Fast forward to today, and we now have hundreds of notable world-renowned scientists studying “non-material” science. Science the birth of quantum mechanics, the mysteries of consciousness have been at the forefront of scientific study, and we now know today that consciousness plays a crucial part, in several different ways, when it comes to perceiving what we call our physical material world.
Most of our founding fathers of science, especially physics, were all spiritual mystics. Max Plack, a physicist who originated quantum theory, regarded consciousness as “fundamental,” and matter as “derivative from consciousness.” He said that “we cannot get behind consciousness. Everything that we talk about, everything that we regard as existing, postulates consciousness.”
Eugene Wigner, a physicist and mathematician told the world that “it was not possible to formulate the laws of quantum mechanics in a fully consistent way without reference to consciousness.”
With all of this being said, there is still a resistance to the new discoveries that non-material science is making, especially when it comes to topics on the umbrella of parapsychology, like telepathy, remote viewing (which was used by the US government for intelligence purposes for 25 years), for example, near death experiences (NDE’s) and much more.
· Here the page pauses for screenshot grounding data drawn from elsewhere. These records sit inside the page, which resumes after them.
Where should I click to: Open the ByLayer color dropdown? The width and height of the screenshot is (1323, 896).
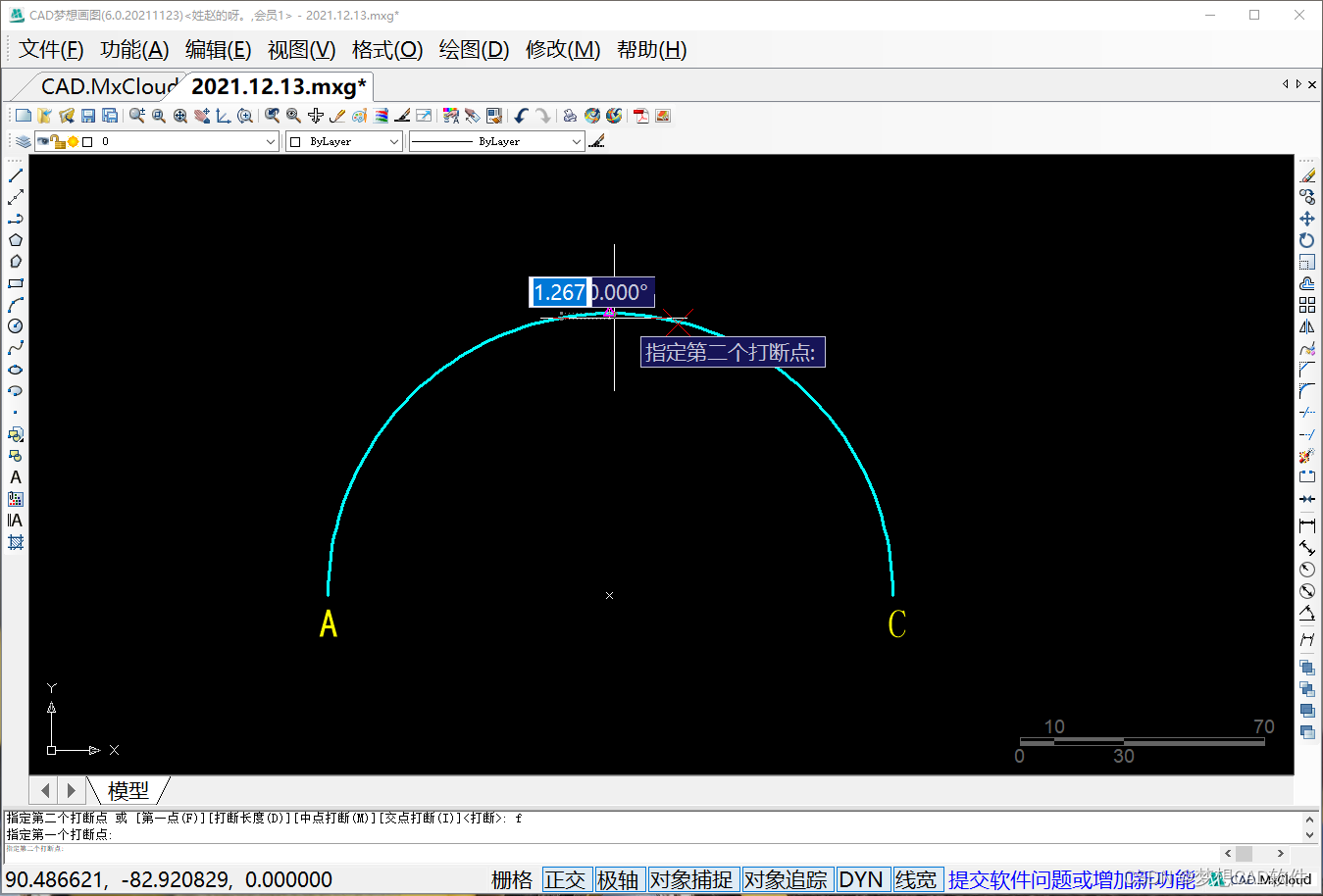pyautogui.click(x=393, y=142)
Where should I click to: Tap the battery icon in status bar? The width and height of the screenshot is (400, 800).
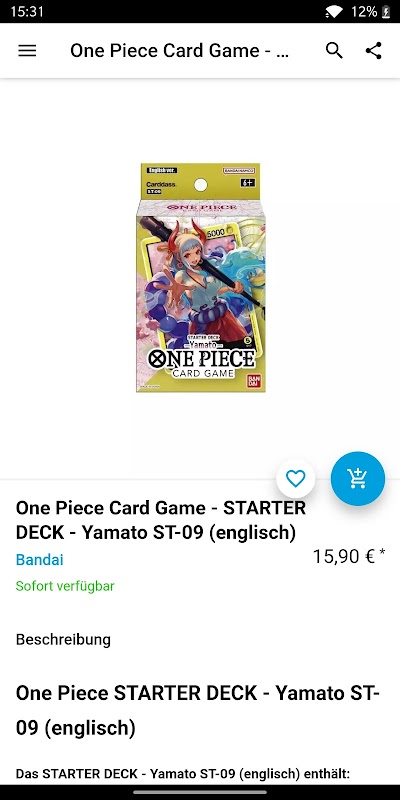(386, 11)
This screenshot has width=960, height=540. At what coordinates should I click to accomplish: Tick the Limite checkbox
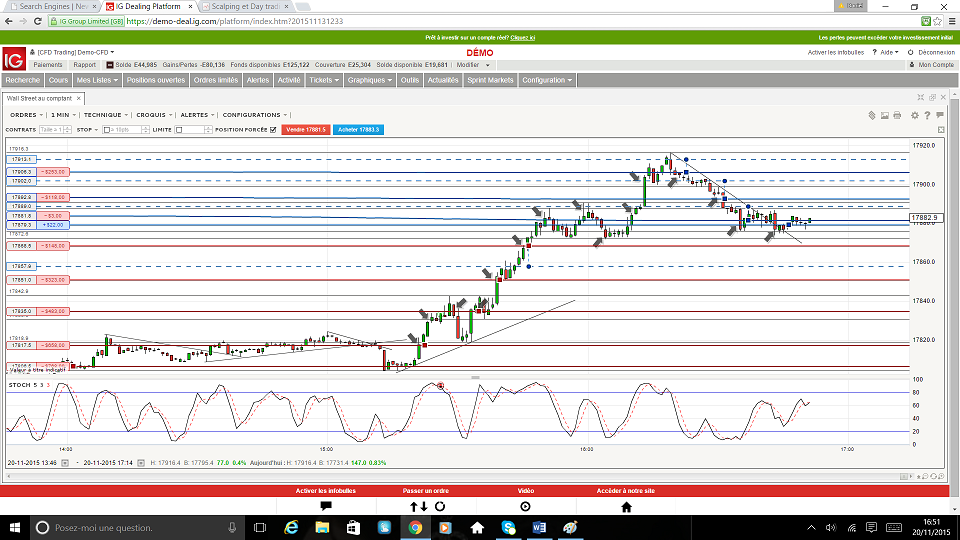click(179, 130)
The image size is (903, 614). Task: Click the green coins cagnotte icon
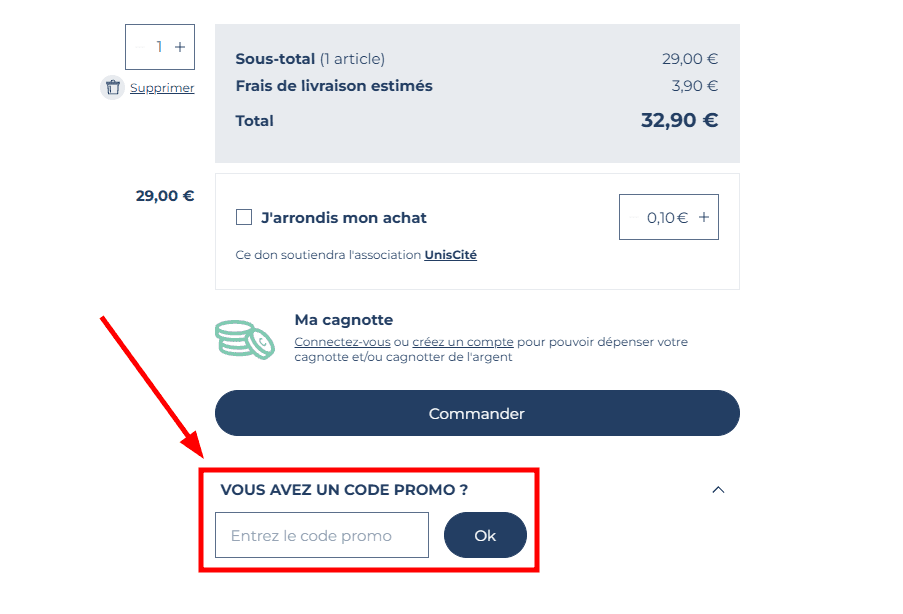point(245,340)
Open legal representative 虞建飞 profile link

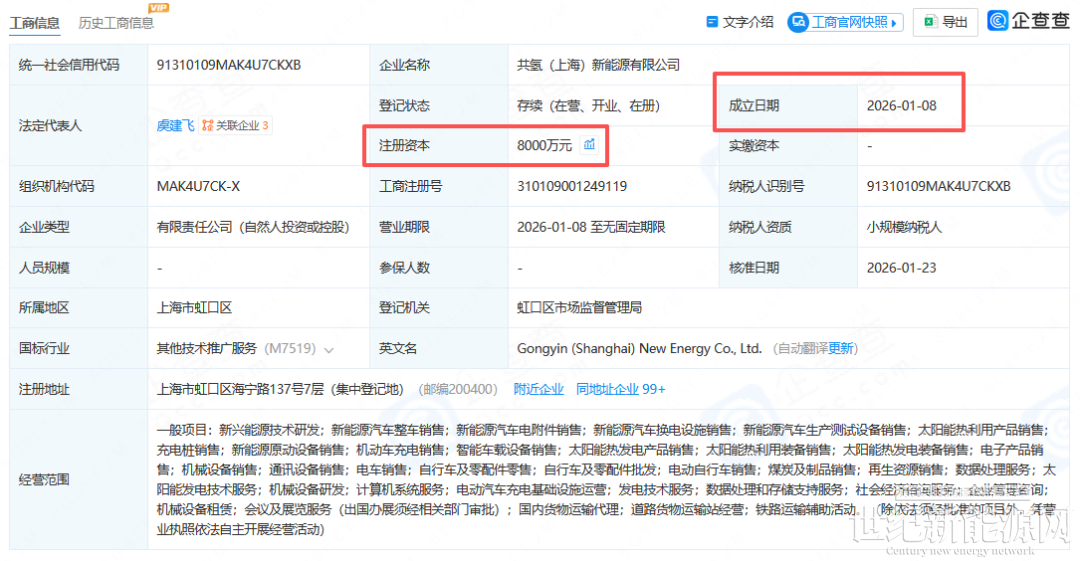(175, 126)
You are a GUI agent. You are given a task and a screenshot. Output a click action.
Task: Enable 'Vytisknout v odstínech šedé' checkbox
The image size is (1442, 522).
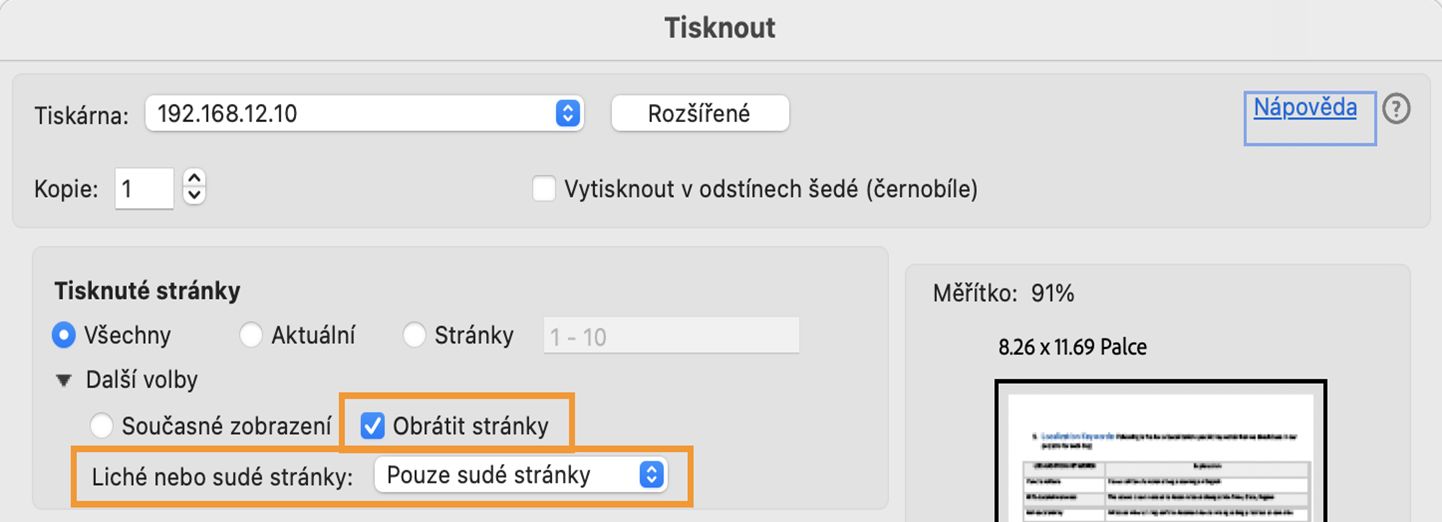[x=544, y=188]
“Despite the unrivalled empirical success of quantum theory, the very suggestion that it may be literally true as a description of nature is still greeted with cynicism, incomprehension and even anger.” – (T. Folger, “Quantum Shmantum”; Discover 22:37-43, 2001)
This is, again, perhaps why so many scientists are coming together to create awareness about this and emphasize some very important points about non-material science.
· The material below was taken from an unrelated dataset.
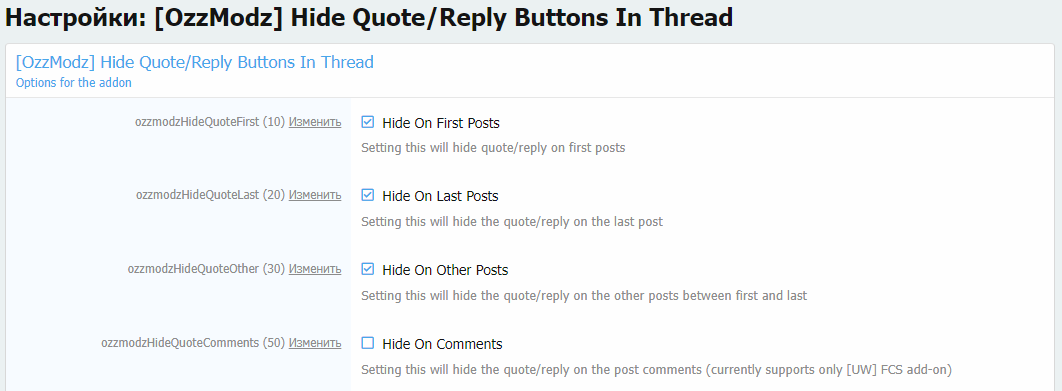Click Изменить next to ozzmodzHideQuoteLast
This screenshot has height=391, width=1062.
tap(315, 195)
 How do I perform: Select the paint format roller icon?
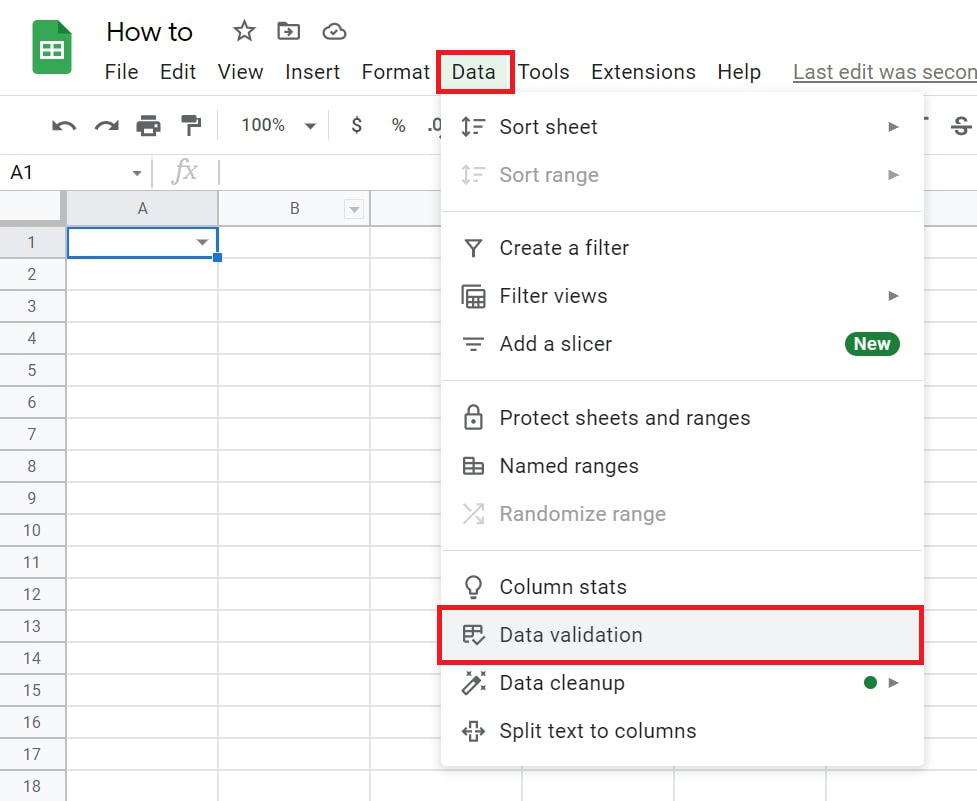190,126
Near Death Experiences (NDE’s) are one area of study under parapsychology and non-material science. What happens when we die? Does some aspect of us survive death? Some non-material aspect, like consciousness, for example? Does consciousness originate in the brain, or is it a receiver of it?
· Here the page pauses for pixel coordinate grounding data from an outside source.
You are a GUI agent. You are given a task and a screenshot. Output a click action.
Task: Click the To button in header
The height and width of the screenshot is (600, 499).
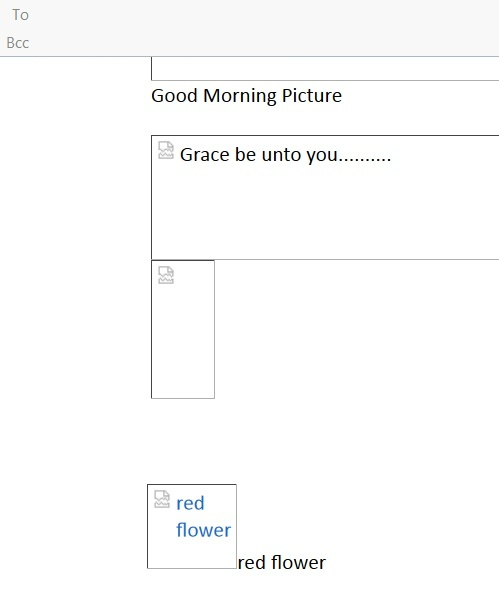[20, 15]

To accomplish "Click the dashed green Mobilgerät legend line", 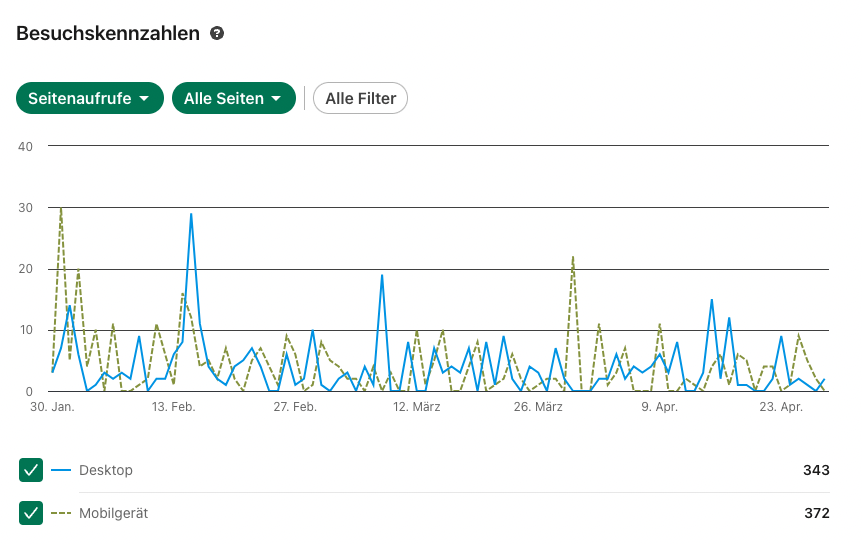I will [62, 513].
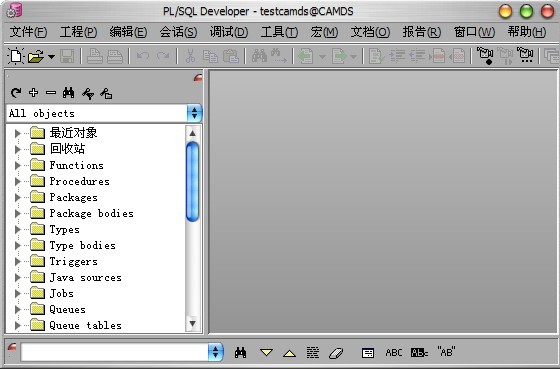Refresh the object browser list
The height and width of the screenshot is (369, 560).
[x=16, y=93]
It’s been the topic of discussion in philosophy and theology for years, and in the 20th century it has become the subject of scientific research. One of the people responsible for starting this initiative was Ian Stevenson, who, as the Chair of University of Virginia’s Department of Psychiatry, in 1967, created a research unit within the department to study if anything of the human personality survives after death.
His research investigated multiple hundreds of children to claimed to recall past lives and there are many examples. These children are able to give remarkable details about their past lives, and in some cases include describing how they died, locating past family members of who they used to be that are still living, and more details that would otherwise be impossible to describe.
Here is a video of Dr. Bruce Greyson speaking at a conference that was held by the United Nations. He is considered to be one of the “fathers” of near death studies. He is Professor Emeritus of Psychiatry and Neuro-behavioral Science at UVA. In the video he describes documented cases of individuals who were clinically dead (showing no brain activity), but observing everything that was happening to them on the medical table below at the same time. He describes how there have been many instances of this – where individuals are able to describe things that should have been impossible to describe.
Another significant statement by Dr. Greyson posits that this type of study has been discouraged due to our tendency to view science as completely materialistic. Seeing is believing, so to speak, in the scientific community. It’s unfortunate that just because we cannot explain something through materialistic means, it must be instantly discredited. The simple fact that “consciousness” itself is a non-physical “thing” is troubling for some scientists to comprehend, and as a result of it being non material, they believe it cannot be studied by science.